Technical and socio-economic assessment for a Si-based low-cost solar cells factory in West Africa

As the cost of silicon-based solar cells has been decreasing sharply in recent years, photovoltaic (PV) systems have dramatically increased their attractiveness in many countries and in mall power systems. This increase of attractiveness can be objectively described in terms of grid parity reached in many areas around the world and a substantial improvement for accessing to electricity without subsidies in places where the power supply is intermittent or, simply, is not offered. One of such places around the world where power supply is limited is West Africa.

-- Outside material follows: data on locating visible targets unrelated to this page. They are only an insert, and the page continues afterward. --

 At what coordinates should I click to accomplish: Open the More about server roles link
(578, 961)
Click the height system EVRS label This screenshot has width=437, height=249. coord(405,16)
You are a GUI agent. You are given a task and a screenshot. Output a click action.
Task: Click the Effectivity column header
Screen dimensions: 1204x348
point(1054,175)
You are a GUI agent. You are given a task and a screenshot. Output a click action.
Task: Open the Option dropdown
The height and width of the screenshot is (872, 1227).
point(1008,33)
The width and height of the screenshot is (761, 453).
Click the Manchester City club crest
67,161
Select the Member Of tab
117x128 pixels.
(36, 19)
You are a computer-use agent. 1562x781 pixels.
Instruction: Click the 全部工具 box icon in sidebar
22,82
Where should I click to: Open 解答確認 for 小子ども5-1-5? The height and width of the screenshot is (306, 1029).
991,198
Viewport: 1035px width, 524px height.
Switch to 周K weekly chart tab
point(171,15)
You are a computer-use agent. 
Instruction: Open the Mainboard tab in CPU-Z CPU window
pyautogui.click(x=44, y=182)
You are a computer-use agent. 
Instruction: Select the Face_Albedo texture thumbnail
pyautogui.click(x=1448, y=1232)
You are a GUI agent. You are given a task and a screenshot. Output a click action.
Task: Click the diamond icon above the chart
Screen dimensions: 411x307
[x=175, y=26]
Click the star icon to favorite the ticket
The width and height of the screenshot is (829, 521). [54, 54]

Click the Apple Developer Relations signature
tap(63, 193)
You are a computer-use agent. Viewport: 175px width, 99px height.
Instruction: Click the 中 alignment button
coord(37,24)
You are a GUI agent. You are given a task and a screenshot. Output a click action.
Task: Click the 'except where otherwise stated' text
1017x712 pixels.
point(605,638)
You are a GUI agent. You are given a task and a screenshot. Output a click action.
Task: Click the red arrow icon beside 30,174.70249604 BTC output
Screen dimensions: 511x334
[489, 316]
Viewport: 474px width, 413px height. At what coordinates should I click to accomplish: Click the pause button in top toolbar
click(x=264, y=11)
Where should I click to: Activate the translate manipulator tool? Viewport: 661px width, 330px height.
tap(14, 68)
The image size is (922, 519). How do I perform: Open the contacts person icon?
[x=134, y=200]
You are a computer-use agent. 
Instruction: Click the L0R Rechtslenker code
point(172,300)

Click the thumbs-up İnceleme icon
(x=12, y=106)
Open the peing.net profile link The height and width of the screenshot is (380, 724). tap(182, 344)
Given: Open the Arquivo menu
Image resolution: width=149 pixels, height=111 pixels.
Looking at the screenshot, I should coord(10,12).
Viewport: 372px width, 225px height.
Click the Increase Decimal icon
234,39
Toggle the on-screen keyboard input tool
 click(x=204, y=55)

On the other hand, as the PV industry is maturing and the production capacity is increasing, it is expected that PV companies will place new factories close to markets in highly solar irradiated developing countries, where the demand will grow in the near future. In this work a technical and socio-economic assessment of silicon-based low-cost solar cells produced in a manufacturing factory located in West Africa is exposed. The cost of the solar cells, in terms of USD/Wp is obtained for different West African countries and compared to the production costs of a similar factory operating in China but exporting the cells to West Africa. A sensitive analysis of the final cost of the solar cells varying the cost of key input parameters (mainly labor, electricity, silicon contract price, investment and logistic costs) into a defined range is also exposed. The cost of the solar cells produced is integrated with other sensitive parameters for business competitiveness in a synthetic indicator which offers a ranking of the ten more favorable countries for the location of this PV factory.